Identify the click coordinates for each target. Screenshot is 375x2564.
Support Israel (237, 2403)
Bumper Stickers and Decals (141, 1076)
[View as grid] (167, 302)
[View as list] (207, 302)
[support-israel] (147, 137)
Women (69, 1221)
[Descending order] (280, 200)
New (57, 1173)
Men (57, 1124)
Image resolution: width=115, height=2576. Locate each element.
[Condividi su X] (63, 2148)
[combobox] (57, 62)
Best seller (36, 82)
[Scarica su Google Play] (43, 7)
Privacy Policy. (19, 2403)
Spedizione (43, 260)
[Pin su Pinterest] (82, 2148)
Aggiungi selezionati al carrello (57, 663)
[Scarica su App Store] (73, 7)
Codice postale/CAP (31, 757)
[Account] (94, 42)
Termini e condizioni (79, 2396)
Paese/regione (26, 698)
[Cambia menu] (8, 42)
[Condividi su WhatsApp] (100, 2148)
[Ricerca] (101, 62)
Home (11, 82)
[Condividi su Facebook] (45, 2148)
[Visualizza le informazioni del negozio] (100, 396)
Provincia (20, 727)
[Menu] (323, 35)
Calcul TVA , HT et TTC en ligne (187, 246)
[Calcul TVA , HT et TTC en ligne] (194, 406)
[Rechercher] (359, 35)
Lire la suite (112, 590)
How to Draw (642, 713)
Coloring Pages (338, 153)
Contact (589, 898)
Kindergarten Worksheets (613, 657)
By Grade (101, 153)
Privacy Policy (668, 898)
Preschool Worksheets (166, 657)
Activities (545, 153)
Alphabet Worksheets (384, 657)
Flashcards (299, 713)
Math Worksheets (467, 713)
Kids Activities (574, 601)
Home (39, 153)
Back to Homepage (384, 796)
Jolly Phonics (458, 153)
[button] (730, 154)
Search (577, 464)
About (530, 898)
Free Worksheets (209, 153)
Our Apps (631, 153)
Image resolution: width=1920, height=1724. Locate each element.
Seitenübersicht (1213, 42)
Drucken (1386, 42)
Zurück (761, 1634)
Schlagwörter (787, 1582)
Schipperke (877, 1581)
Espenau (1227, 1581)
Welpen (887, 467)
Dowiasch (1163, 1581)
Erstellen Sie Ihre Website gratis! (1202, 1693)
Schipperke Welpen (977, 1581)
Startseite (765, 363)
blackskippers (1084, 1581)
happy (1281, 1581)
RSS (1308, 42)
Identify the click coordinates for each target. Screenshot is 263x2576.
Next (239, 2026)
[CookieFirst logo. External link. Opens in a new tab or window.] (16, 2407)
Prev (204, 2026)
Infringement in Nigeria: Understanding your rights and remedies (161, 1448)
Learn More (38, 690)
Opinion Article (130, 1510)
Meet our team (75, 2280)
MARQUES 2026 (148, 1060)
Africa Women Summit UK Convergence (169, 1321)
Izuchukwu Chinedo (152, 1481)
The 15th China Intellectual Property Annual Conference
---
_EXERCISE DETAILS:_ The material above should be given again in full, exactly.

_ANSWER FOR THIS EXERCISE:_
Identify the click coordinates for each target. Screenshot is 375x2564.
Support Israel (237, 2403)
Bumper Stickers and Decals (141, 1076)
[View as grid] (167, 302)
[View as list] (207, 302)
[support-israel] (147, 137)
Women (69, 1221)
[Descending order] (280, 200)
New (57, 1173)
Men (57, 1124)
Image resolution: width=115, height=2576. Locate each element.
[Condividi su X] (63, 2148)
[combobox] (57, 62)
Best seller (36, 82)
[Scarica su Google Play] (43, 7)
Privacy Policy. (19, 2403)
Spedizione (43, 260)
[Pin su Pinterest] (82, 2148)
Aggiungi selezionati al carrello (57, 663)
[Scarica su App Store] (73, 7)
Codice postale/CAP (31, 757)
[Account] (94, 42)
Termini e condizioni (79, 2396)
Paese/regione (26, 698)
[Cambia menu] (8, 42)
[Condividi su WhatsApp] (100, 2148)
[Ricerca] (101, 62)
Home (11, 82)
[Condividi su Facebook] (45, 2148)
[Visualizza le informazioni del negozio] (100, 396)
Provincia (20, 727)
[Menu] (323, 35)
Calcul TVA , HT et TTC en ligne (187, 246)
[Calcul TVA , HT et TTC en ligne] (194, 406)
[Rechercher] (359, 35)
Lire la suite (112, 590)
How to Draw (642, 713)
Coloring Pages (338, 153)
Contact (589, 898)
Kindergarten Worksheets (613, 657)
By Grade (101, 153)
Privacy Policy (668, 898)
Preschool Worksheets (166, 657)
Activities (545, 153)
Alphabet Worksheets (384, 657)
Flashcards (299, 713)
Math Worksheets (467, 713)
Kids Activities (574, 601)
Home (39, 153)
Back to Homepage (384, 796)
Jolly Phonics (458, 153)
[button] (730, 154)
Search (577, 464)
About (530, 898)
Free Worksheets (209, 153)
Our Apps (631, 153)
Image resolution: width=1920, height=1724. Locate each element.
Seitenübersicht (1213, 42)
Drucken (1386, 42)
Zurück (761, 1634)
Schlagwörter (787, 1582)
Schipperke (877, 1581)
Espenau (1227, 1581)
Welpen (887, 467)
Dowiasch (1163, 1581)
Erstellen Sie Ihre Website gratis! (1202, 1693)
Schipperke Welpen (977, 1581)
Startseite (765, 363)
blackskippers (1084, 1581)
happy (1281, 1581)
RSS (1308, 42)
Identify the click coordinates for each target. Screenshot is 263x2576.
Next (239, 2026)
[CookieFirst logo. External link. Opens in a new tab or window.] (16, 2407)
Prev (204, 2026)
Infringement in Nigeria: Understanding your rights and remedies (161, 1448)
Learn More (38, 690)
Opinion Article (130, 1510)
Meet our team (75, 2280)
MARQUES 2026 (148, 1060)
Africa Women Summit UK Convergence (169, 1321)
Izuchukwu Chinedo (152, 1481)
The 15th China Intellectual Property Annual Conference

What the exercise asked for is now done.